-- Source extract --
Over five nights this winter
– from Wednesday 6 to Sunday 10 July – Kambri at ANU will be hosting a free First Nations Film Festival, held in partnership with the ANU Film Group.
Timed to coincide with NAIDOC Week 2022, the Festival has been curated to celebrate and elevate the contributions and stories of First Nations creatives in the film industry. The screenings of these First Nations-focussed films, both old and new, form part of a wider Kambri First Nations Festival taking place across the precinct. Visit www.kambri.com.au for more information.
Entry to the festival is free and open to anyone to attend. No ANUFG membership is required, but registration is encouraged by CLICKING HERE
1. WEDNESDAY 6 JULY @ 7:30 PM – JEDDA (1955)

-- Data section --
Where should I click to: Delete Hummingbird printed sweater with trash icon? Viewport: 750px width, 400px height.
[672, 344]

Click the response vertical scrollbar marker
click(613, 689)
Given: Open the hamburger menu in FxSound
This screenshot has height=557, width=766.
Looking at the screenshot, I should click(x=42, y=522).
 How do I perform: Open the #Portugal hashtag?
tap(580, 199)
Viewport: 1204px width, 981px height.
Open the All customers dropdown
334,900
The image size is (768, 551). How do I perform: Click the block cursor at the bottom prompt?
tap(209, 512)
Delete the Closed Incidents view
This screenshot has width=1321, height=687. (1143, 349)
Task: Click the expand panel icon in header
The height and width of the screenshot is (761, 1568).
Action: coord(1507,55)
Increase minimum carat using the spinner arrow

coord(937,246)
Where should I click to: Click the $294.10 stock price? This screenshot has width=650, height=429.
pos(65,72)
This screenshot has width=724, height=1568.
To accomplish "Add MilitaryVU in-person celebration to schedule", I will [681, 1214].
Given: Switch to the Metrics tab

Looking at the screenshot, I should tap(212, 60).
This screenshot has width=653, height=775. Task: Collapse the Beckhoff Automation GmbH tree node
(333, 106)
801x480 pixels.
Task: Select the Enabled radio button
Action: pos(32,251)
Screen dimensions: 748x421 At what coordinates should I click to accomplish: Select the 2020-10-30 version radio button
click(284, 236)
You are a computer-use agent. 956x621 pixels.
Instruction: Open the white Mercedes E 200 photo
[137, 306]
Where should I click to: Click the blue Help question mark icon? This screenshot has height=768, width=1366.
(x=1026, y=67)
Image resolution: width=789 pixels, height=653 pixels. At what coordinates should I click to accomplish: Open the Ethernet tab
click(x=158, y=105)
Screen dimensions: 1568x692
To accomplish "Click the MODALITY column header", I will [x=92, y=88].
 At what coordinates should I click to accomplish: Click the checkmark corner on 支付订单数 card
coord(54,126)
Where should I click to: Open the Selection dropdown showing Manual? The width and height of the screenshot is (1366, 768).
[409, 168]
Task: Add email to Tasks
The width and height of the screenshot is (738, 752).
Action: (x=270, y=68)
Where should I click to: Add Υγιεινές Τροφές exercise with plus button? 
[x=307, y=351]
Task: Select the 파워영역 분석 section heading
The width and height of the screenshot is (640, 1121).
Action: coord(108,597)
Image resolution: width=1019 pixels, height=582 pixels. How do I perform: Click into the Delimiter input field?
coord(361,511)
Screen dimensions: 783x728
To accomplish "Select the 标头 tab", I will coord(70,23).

-- Exercise requirements --
1. In the film festival announcement, which group is Kambri at ANU partnering with to hold the festival?
2. Translate this sentence from the film festival announcement into Spanish: "Entry to the festival is free and open to anyone to attend."
3. Pick up the film festival announcement where it stops and continue it.
The lines are separate material and have nothing to do with the film festival announcement.

-- Results for each task --
1. The ANU Film Group.

2. La entrada al festival es gratuita y está abierta a cualquier persona que desee asistir.

3.
This landmark film was the first Australian feature to be shot in colour, and more importantly, the first to star Indigenous actors in leading roles. An Aboriginal orphan (Ngarla Kunoth) is adopted by a white family and finds herself trapped between two cultures.
2. THURSDAY 7 JULY @ 7:30 PM – RABBIT-PROOF FENCE (2002)
Celebrating its 20th anniversary this year is director Phillip Noyce’s powerful drama about the stolen generations. Based on the true story of three Aboriginal girls who, after being forcibly removed from their mothers in 1931, escaped from a mission settlement.
3. FRIDAY 8 JULY @ 7:30 PM – MY NAME IS GULPILIL (2021)
In 2017, David Gulpilil was diagnosed with lung cancer and given only six months to live. This intimate documentary charts his extraordinary life as he reminisces on a life bridging two cultures. It ultimately was his last performance before passing away in November 2021.
4. SATURDAY 9 JULY @ 7:30 PM – SWEET COUNTRY (2017)
In 1929 Alice Springs, when Aboriginal stockman Sam (Hamilton Morris) kills a white station owner in self-defence, he and his wife are forced to go on the run – pursued by a vengeance-fuelled posse intent on bringing Sam to justice one way or another.
5. SUNDAY 10 JULY @ 7:30 PM – THE DROVER’S WIFE: THE LEGEND OF MOLLY JOHNSON (2021)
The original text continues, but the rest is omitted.